WHAT IS REQUIRED: Pull out every line in the entries below that contains the word "link", matching case exactly.

INPUT:
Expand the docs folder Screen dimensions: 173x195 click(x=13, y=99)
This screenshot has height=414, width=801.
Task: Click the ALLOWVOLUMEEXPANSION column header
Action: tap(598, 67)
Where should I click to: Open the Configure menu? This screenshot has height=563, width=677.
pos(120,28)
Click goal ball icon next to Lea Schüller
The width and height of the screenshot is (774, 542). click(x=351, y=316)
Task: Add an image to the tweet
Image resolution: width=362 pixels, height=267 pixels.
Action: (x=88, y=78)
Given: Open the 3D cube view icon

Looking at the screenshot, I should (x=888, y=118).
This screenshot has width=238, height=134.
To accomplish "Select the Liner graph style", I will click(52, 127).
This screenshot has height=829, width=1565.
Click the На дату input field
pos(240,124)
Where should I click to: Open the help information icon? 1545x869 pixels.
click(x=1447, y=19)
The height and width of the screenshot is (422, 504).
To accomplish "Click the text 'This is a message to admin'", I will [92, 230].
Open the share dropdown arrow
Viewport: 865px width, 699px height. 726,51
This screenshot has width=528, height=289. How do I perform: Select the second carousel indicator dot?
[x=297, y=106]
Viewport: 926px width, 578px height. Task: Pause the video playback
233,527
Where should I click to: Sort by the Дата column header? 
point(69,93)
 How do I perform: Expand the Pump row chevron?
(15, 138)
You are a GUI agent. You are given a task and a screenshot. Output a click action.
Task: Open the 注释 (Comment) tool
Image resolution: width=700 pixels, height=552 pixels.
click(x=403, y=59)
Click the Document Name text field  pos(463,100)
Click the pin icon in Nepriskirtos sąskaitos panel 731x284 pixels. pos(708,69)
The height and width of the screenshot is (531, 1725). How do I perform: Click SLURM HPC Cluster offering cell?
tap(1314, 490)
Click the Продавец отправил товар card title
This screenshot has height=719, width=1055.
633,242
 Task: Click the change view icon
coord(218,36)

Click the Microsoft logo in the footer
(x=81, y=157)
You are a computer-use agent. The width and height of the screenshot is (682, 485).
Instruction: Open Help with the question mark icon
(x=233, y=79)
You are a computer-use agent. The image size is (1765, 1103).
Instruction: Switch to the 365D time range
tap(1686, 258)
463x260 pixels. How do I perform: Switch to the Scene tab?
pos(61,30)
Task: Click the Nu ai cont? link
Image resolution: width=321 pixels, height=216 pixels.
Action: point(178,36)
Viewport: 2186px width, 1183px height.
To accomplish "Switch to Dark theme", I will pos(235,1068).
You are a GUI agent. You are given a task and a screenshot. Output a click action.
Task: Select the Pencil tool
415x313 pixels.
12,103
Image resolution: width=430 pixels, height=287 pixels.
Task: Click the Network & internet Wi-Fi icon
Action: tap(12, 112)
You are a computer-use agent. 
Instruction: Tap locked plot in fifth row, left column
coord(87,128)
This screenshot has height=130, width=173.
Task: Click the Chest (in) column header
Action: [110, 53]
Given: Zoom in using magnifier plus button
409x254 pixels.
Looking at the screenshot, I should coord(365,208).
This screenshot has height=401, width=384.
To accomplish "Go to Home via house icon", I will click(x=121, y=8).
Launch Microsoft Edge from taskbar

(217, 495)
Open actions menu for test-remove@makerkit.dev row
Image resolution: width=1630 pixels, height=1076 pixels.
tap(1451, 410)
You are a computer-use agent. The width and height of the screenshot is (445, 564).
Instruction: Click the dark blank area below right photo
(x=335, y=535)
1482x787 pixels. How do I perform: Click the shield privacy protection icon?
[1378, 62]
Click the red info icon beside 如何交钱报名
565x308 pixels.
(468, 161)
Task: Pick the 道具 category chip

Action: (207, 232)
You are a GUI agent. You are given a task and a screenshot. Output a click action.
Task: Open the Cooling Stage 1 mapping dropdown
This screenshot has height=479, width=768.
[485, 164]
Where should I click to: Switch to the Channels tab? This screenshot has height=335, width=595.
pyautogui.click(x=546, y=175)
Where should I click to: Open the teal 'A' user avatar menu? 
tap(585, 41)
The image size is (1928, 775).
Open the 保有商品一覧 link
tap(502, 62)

COMPLETE OUTPUT:
Task: Click the Nu ai cont? link
Open the 保有商品一覧 link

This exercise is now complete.